As a financial services hub, Luxembourg has a lot at stake in the race to become the domicile of choice for European private funds. It is currently at the head of the pack. Acting swiftly to meet the requirements of the EU’s Alternative Investment Fund Managers Directive by establishing the Reserved Alternative Investment Fund – a flexible and speedy option – and expanding its product offering to include the Luxembourg Special Limited Partnership, the Grand Duchy outstripped its closest competitor, Ireland, to scoop up business that was swerving around London in the wake of the UK’s 2016 Brexit referendum.

Popular choice for private real estate

Grabbing first-mover advantage puts Luxembourg front-of-mind for managers selecting a domicile. According to the Association of the Luxembourg Fund Industry, as of May, more than 600 private equity and venture capital funds, holding €105 billion of assets, and 320 real estate funds, with €88 billion of assets, had been set up in the country.

“Part of the rationale of where to domicile is to look at how you hold your [real estate] assets,” says Steven Cowins, shareholder in Greenberg Traurig. “A lot of managers have used Luxembourg structures. It’s a logical next step to domicile their fund there as they already had substance and they would only have to deal with one regulator.”

Justin Partington, group head of funds at Luxembourg-based IQ-EQ, says the Grand Duchy is also the preferred choice for large continent-wide investors such as the European Investment Bank and the European Infrastructure Fund, which are looking to allocate increasing amounts of private capital funds.

With 52 double tax treaties, a reputation for cross-border facilitation, including multi-currency operations and access to foreign exchange hedging, and a wealth of third-party service providers in close proximity, Luxemburg is an efficient choice as regional base – something real estate investors like CBRE and Schroders have recognized.

Consider the downsides

However, the Grand Duchy has a reputation for being expensive. It makes sense as a home for large non-EU funds marketing across the continent. However, for vehicles collecting capital from a small number of specific European markets, obtaining an AIFMD passport is costly.

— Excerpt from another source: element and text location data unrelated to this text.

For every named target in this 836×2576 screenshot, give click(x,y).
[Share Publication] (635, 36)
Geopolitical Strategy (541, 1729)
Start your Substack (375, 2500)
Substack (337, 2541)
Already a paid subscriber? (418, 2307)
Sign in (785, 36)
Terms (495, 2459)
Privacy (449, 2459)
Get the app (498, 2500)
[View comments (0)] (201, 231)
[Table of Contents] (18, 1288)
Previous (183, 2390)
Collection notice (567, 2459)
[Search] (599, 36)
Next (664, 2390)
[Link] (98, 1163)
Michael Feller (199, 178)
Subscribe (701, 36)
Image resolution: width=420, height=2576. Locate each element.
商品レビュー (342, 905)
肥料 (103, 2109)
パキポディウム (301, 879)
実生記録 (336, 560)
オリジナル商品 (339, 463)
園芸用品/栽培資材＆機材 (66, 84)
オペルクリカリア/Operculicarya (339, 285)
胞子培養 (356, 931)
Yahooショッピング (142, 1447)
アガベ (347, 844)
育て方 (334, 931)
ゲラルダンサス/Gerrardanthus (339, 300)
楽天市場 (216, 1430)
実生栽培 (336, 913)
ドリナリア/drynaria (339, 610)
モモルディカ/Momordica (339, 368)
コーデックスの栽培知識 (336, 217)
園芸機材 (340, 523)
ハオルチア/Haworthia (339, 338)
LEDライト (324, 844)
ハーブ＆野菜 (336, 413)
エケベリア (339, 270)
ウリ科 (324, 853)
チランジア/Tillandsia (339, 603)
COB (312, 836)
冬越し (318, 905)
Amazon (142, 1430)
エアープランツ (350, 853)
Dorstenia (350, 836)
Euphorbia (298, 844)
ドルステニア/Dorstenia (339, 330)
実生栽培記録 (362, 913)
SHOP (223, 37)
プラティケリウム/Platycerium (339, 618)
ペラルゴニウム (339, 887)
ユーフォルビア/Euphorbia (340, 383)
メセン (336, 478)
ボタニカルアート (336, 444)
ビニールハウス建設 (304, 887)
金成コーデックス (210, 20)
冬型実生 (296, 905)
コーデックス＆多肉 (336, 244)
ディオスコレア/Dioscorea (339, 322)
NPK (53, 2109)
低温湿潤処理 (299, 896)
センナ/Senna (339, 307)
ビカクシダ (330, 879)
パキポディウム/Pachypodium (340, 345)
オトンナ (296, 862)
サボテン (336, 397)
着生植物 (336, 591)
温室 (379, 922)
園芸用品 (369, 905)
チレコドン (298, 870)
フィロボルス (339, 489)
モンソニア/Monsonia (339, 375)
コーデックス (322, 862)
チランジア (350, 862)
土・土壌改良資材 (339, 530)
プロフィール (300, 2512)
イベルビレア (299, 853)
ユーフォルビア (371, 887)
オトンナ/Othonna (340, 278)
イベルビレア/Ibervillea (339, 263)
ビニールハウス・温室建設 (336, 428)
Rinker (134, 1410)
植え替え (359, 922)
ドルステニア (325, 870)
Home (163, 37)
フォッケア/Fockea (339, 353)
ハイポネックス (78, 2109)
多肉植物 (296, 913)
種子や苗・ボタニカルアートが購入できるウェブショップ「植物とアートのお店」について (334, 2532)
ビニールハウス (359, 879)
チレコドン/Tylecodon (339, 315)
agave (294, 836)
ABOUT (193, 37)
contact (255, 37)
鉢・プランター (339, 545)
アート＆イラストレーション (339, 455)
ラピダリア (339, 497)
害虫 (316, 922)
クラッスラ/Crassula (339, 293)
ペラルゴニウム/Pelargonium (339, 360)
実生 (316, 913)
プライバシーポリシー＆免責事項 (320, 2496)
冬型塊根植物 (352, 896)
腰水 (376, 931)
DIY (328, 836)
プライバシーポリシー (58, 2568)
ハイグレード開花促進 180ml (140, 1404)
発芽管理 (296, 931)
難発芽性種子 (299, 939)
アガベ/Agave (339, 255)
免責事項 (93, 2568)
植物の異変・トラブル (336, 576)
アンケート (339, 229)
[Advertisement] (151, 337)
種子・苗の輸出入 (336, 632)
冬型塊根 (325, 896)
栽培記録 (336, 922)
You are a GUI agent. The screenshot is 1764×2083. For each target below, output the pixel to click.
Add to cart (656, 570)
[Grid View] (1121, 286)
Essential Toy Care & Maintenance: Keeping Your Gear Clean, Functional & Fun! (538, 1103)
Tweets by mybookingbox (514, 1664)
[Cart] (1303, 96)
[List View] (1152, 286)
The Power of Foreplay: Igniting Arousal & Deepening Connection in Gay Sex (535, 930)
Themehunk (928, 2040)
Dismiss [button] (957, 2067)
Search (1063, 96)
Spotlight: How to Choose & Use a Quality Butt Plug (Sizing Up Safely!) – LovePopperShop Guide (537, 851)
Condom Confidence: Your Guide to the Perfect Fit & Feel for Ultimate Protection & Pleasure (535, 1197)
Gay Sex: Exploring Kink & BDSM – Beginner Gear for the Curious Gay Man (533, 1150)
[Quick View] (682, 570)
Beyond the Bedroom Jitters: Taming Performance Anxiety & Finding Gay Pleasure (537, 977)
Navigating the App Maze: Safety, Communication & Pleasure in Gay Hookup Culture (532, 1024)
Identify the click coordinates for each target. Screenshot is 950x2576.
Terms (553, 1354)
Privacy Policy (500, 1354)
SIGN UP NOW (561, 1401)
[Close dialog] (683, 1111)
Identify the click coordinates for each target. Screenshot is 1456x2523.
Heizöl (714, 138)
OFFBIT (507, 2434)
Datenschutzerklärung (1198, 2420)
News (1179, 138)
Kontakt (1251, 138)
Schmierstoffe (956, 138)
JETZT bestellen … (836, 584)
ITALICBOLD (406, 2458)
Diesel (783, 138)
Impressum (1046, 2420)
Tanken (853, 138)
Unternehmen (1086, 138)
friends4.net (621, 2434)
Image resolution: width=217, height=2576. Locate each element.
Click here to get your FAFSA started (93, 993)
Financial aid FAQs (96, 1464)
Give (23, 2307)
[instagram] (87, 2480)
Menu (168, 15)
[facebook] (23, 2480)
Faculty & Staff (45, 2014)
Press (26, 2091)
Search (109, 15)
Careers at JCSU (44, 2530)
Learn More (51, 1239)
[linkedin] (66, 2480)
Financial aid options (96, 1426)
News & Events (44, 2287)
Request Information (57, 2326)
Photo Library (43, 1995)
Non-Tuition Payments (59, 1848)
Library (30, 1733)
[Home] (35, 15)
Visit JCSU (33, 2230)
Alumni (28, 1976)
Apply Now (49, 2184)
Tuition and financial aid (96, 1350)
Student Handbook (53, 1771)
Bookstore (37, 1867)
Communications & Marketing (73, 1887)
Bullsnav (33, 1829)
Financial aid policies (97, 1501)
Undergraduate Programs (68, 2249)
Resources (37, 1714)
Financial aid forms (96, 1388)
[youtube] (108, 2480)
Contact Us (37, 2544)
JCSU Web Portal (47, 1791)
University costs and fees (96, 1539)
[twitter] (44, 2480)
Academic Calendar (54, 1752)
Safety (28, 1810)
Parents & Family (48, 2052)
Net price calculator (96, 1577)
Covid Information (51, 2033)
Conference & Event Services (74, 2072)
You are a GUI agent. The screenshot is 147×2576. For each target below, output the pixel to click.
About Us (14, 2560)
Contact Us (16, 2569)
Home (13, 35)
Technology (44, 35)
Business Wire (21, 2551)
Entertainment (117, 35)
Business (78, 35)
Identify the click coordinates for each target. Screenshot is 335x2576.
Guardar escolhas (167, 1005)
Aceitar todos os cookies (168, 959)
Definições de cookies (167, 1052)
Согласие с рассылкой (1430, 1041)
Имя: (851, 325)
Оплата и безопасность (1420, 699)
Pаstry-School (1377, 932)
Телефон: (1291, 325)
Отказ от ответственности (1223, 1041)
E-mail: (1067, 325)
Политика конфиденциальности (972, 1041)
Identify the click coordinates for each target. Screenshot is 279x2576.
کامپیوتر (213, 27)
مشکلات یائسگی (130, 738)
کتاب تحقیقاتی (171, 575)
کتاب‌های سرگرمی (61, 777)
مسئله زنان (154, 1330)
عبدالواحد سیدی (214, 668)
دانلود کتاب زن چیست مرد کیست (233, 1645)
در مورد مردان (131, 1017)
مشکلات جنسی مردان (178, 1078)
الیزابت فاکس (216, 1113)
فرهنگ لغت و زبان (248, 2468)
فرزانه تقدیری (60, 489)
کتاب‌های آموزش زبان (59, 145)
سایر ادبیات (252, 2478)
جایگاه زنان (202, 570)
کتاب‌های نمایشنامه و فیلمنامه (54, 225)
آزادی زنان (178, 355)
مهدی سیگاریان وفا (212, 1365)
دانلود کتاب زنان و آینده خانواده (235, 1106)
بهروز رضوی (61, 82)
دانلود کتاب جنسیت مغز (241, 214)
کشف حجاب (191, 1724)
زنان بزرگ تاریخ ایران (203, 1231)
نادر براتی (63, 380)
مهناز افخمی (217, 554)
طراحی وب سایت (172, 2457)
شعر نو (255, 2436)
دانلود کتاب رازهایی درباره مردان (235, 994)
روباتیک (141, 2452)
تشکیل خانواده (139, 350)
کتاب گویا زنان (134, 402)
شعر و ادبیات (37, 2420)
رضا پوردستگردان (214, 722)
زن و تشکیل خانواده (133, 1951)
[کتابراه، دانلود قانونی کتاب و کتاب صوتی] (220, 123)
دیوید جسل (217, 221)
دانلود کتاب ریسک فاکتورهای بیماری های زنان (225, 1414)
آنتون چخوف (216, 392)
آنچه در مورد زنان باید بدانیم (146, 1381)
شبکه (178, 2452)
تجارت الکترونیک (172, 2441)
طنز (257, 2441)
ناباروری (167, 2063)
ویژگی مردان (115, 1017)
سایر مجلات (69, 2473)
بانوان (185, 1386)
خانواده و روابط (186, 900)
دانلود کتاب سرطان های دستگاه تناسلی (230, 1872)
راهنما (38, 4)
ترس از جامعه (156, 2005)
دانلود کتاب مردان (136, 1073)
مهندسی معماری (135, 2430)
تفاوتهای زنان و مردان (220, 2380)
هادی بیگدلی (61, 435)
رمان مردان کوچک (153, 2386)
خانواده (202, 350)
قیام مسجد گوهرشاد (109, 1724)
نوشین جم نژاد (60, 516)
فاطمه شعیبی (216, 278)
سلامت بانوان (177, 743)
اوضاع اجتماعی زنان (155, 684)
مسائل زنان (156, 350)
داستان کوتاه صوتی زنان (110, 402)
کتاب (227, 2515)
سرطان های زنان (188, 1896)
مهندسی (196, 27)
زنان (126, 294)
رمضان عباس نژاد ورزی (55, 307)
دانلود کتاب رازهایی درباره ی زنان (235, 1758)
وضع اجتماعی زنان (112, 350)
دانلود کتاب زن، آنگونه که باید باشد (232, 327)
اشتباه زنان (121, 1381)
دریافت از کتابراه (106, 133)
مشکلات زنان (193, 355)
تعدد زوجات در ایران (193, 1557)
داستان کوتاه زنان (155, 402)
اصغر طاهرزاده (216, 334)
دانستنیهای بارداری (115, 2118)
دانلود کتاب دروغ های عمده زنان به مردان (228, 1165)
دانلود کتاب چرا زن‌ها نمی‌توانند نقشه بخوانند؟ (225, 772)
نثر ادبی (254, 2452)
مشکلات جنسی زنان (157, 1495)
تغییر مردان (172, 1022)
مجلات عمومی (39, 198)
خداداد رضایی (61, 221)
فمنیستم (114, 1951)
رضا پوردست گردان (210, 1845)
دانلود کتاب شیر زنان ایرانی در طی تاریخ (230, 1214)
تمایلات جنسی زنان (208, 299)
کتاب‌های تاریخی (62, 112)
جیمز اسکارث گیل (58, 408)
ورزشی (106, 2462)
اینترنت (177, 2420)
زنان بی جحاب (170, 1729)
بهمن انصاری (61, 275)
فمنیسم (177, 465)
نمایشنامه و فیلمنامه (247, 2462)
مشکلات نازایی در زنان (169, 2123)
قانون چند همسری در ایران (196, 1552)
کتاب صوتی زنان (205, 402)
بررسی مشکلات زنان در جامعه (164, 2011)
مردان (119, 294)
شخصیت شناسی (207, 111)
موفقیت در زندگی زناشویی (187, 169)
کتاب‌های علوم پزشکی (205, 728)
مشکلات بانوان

PwC private equity funds partner Robert Mellor notes that while the product range grants flexibility, local particularities – for example, the requirement for a Luxembourg notary to authenticate certain documents – add time and cost. Competition for talent, wage inflation and staff turnover are also considerations, he notes, as is the uncertainty created by continuing competition challenges to Luxembourg’s tax regime.

As more real estate managers opt to establish local holding structures rather than a Luxembourg special purpose vehicle, “it’ll be interesting to see if that factors into choosing the domicile for a fund,” notes Cowins.

Like all jurisdictions, Luxembourg cannot rest on its laurels.